Building the data stack for operational ML

apply(meetup) - Feb '22 - 20 minutes

Mike will kickoff the event and present his views on building the optimal data stack for Operational ML.

Operational ML consists in deploying models in production to power new applications and use cases, including fraud detection, product recommendations, search, risk evaluation, and pricing. Operational ML models often benefit from using not only batch features, but also streaming and real-time features, to make predictions on the freshest data available. Unfortunately, building features for operational ML is hard. It requires developing bespoke pipelines to transform batch and real-time data, generating accurate training datasets, and serving data online at high volume and low-latency.

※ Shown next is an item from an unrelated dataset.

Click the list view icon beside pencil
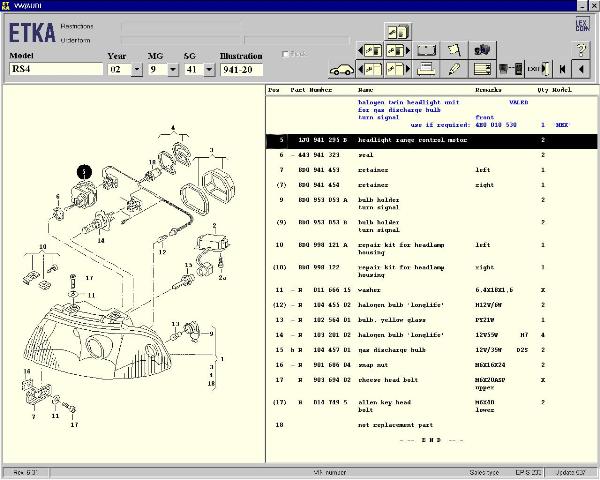Viewport: 600px width, 480px height. [x=481, y=69]
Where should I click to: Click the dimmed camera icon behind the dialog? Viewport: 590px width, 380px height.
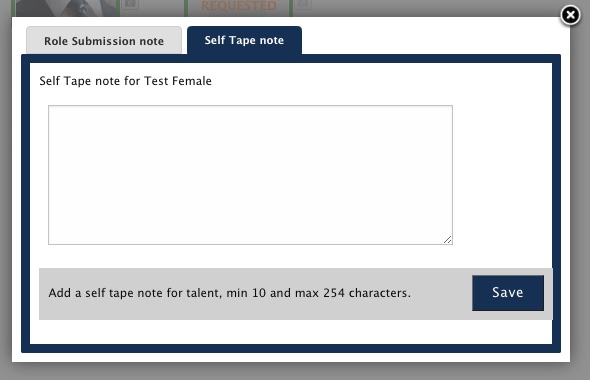point(130,4)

Mike will present his views on the ideal data stack for operational ML. By combining feature stores, scalable offline storage, elastic processing, and high-performance online storage, organizations can lay an optimal infrastructure foundation for their ML data. This stack allows data engineers to build real-time features quickly and reliably, and deploy them to production with enterprise-grade SLAs. Mike will discuss the latest trends and his vision for the future.


Mike Del Balso

Co-Founder & CEO

Tecton

Mike Del Balso is the co-founder of Tecton, where he is focused on building next-generation data infrastructure for Operational ML. Before Tecton, Mike was the PM lead for the Uber Michelangelo ML platform. He was also a product manager at Google where he managed the core ML systems that power Google’s Search Ads business. Previous to that, he worked on Google Maps. He holds a BSc in Electrical and Computer Engineering summa cum laude from the University of Toronto.